begin
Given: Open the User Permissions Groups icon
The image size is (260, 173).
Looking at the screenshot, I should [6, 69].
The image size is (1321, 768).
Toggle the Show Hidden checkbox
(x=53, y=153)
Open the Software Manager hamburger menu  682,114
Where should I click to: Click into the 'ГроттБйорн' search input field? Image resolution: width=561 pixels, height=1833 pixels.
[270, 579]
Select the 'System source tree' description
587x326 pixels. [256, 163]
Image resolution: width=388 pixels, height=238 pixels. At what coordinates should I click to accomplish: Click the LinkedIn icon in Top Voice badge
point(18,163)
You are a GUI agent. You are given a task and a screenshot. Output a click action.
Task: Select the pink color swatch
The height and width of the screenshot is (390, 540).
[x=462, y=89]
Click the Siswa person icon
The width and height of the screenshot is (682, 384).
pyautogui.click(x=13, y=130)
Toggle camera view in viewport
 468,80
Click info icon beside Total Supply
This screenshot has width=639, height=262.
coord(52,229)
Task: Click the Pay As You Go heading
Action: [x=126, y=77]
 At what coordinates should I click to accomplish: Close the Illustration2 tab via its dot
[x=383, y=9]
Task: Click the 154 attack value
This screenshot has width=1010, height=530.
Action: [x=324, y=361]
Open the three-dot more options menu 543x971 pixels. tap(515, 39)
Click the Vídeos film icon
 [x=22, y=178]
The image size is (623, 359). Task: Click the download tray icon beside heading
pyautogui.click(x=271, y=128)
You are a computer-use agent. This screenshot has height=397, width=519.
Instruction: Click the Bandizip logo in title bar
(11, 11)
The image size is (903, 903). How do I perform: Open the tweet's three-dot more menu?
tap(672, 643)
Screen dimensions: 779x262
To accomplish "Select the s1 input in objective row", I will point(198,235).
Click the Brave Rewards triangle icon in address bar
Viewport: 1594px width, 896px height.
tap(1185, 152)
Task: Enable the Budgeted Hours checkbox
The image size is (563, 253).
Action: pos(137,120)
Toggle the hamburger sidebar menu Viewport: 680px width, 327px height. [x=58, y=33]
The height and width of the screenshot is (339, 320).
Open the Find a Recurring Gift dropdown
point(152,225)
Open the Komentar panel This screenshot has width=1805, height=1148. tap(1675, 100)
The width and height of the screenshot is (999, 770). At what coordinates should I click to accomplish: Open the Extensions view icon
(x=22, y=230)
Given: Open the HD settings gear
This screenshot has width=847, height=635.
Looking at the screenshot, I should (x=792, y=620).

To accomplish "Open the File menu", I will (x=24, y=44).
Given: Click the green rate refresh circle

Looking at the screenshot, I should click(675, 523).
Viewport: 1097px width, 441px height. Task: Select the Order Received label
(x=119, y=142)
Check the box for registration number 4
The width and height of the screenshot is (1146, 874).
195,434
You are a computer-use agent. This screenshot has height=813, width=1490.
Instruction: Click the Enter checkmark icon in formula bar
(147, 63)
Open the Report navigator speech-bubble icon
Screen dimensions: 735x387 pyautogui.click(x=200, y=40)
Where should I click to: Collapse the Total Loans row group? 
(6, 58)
end
Description of the task: Return every row from the line containing "Task: Click the 154 attack value" down to the line containing "Looking at the screenshot, I should (x=792, y=620).", both lines included, reproduced verbatim.

The output:
Task: Click the 154 attack value
This screenshot has width=1010, height=530.
Action: [x=324, y=361]
Open the three-dot more options menu 543x971 pixels. tap(515, 39)
Click the Vídeos film icon
 [x=22, y=178]
The image size is (623, 359). Task: Click the download tray icon beside heading
pyautogui.click(x=271, y=128)
You are a computer-use agent. This screenshot has height=397, width=519.
Instruction: Click the Bandizip logo in title bar
(11, 11)
The image size is (903, 903). How do I perform: Open the tweet's three-dot more menu?
tap(672, 643)
Screen dimensions: 779x262
To accomplish "Select the s1 input in objective row", I will point(198,235).
Click the Brave Rewards triangle icon in address bar
Viewport: 1594px width, 896px height.
tap(1185, 152)
Task: Enable the Budgeted Hours checkbox
The image size is (563, 253).
Action: pos(137,120)
Toggle the hamburger sidebar menu Viewport: 680px width, 327px height. [x=58, y=33]
The height and width of the screenshot is (339, 320).
Open the Find a Recurring Gift dropdown
point(152,225)
Open the Komentar panel This screenshot has width=1805, height=1148. tap(1675, 100)
The width and height of the screenshot is (999, 770). At what coordinates should I click to accomplish: Open the Extensions view icon
(x=22, y=230)
Given: Open the HD settings gear
This screenshot has width=847, height=635.
Looking at the screenshot, I should (x=792, y=620).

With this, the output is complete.